• [What needs to be done]: Copy exactly the stretch of lines from the one holding "Image resolution: width=631" through the last line of the data below, inclusive. Leave out pictures.

(Data extract begins)

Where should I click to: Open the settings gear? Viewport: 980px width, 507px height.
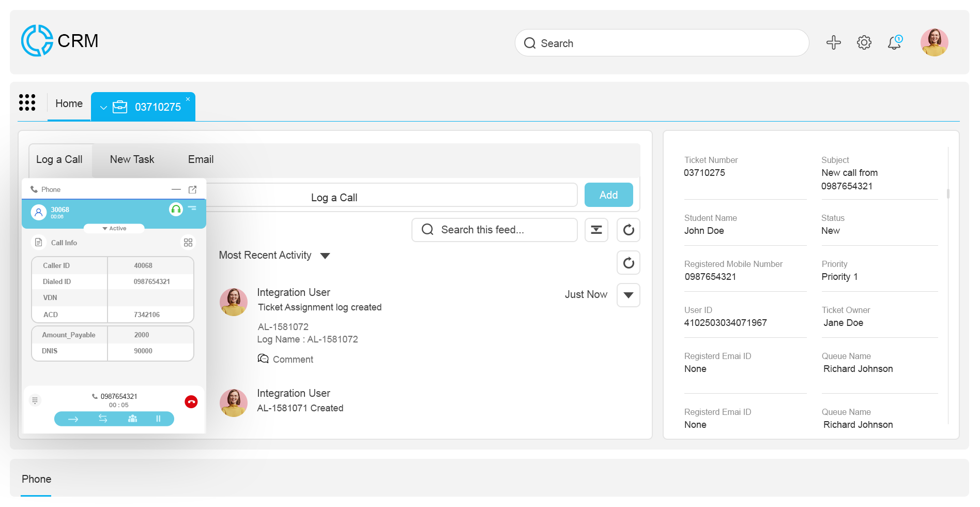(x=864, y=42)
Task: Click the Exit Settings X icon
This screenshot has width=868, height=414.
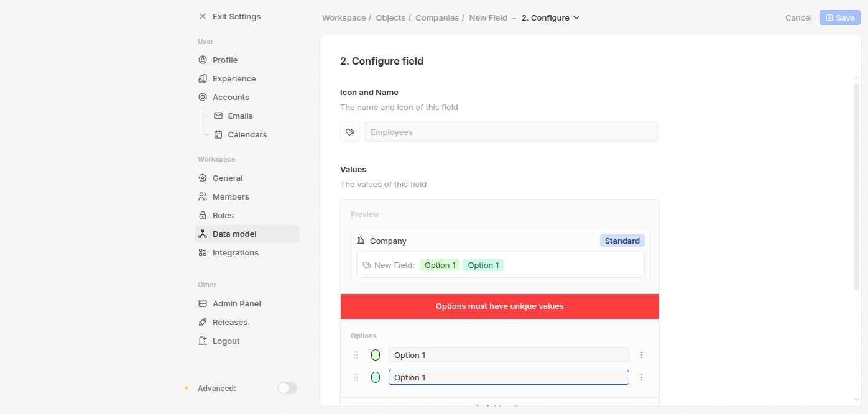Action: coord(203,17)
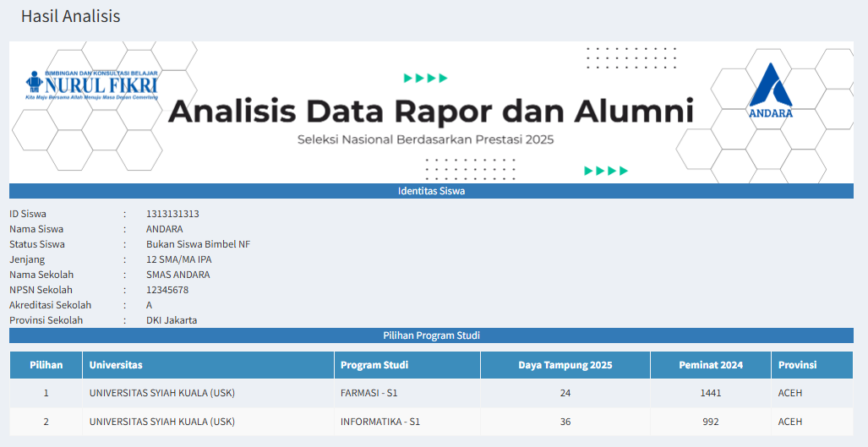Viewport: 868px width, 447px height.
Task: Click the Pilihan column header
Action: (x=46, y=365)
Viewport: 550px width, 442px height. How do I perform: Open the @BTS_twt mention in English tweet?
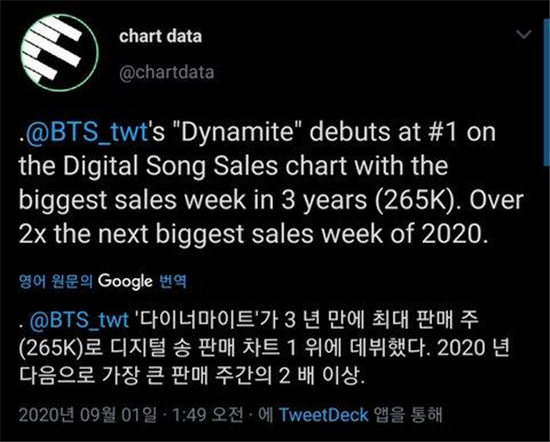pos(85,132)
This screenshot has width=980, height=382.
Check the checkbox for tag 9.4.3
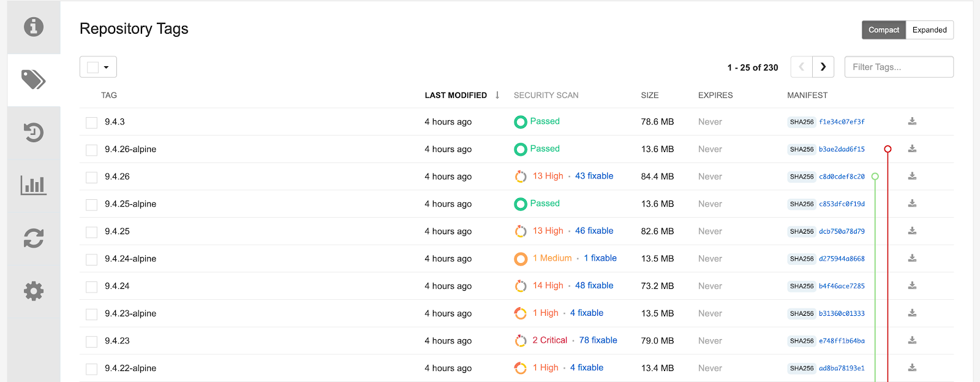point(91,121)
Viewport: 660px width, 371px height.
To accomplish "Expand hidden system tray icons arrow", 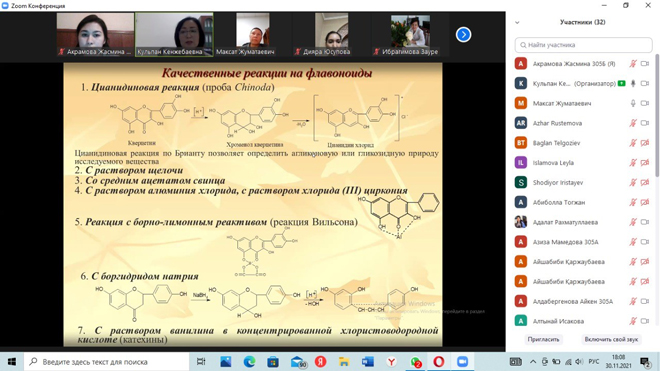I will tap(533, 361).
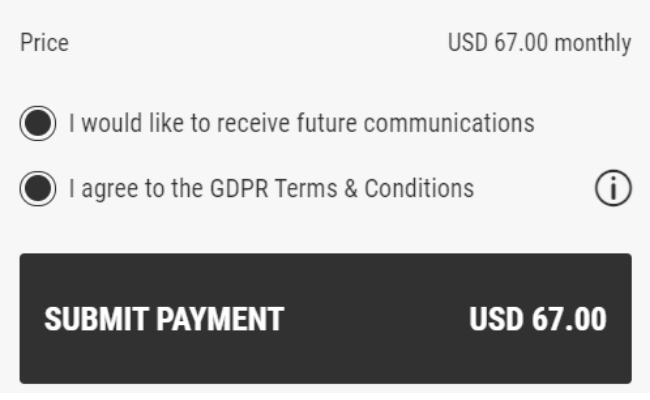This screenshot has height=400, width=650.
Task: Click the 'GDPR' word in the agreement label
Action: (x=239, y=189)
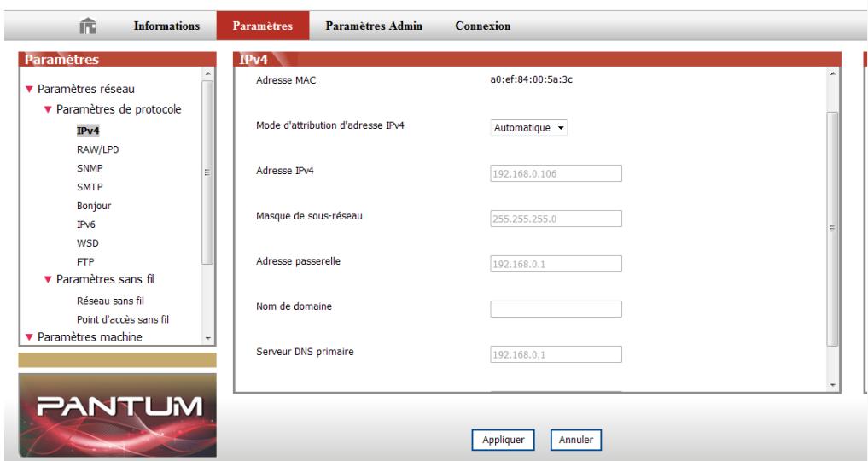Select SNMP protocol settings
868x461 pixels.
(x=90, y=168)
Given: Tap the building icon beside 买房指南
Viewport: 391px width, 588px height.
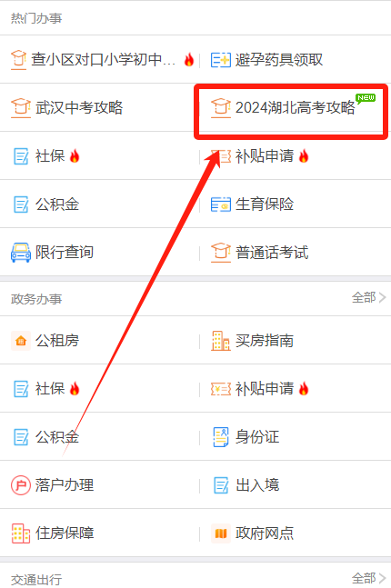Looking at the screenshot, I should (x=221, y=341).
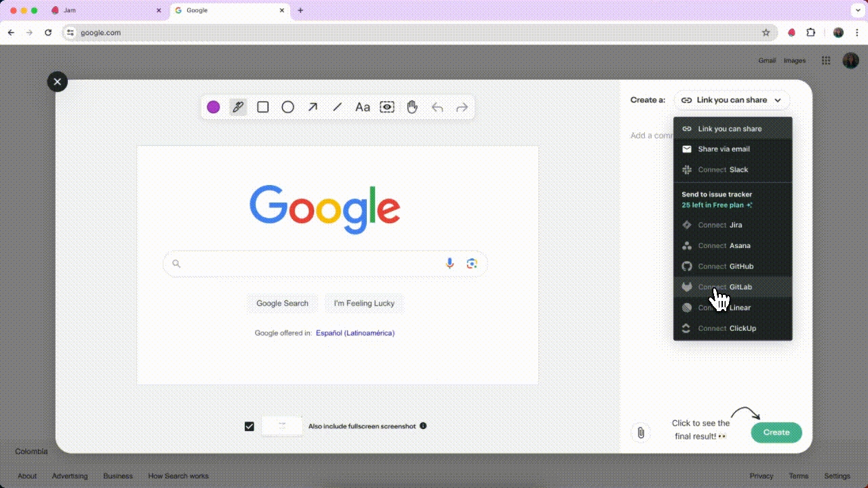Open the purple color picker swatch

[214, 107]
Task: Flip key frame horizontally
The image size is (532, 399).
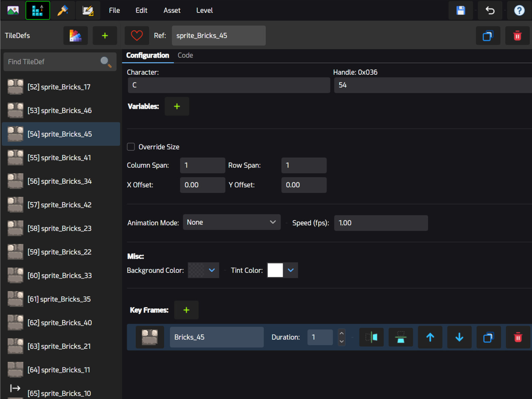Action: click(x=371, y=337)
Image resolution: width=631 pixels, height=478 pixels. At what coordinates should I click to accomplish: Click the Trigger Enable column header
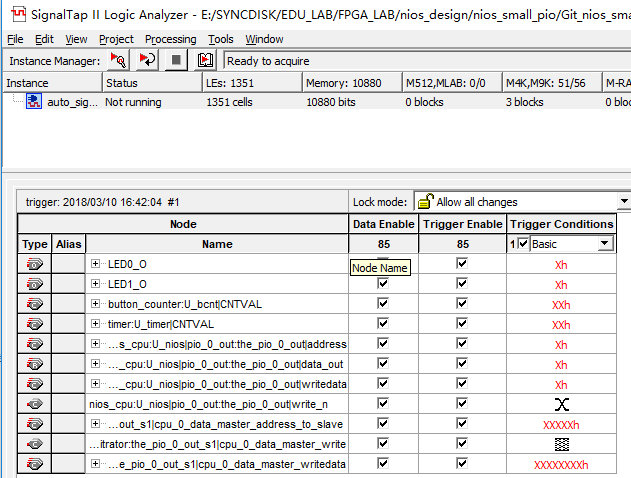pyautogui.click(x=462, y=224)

(Data extract ends)

• [Result of this exercise]:
Image resolution: width=631 pixels, height=478 pixels. At what coordinates should I click to accomplish: Click the Trigger Enable column header
pyautogui.click(x=462, y=224)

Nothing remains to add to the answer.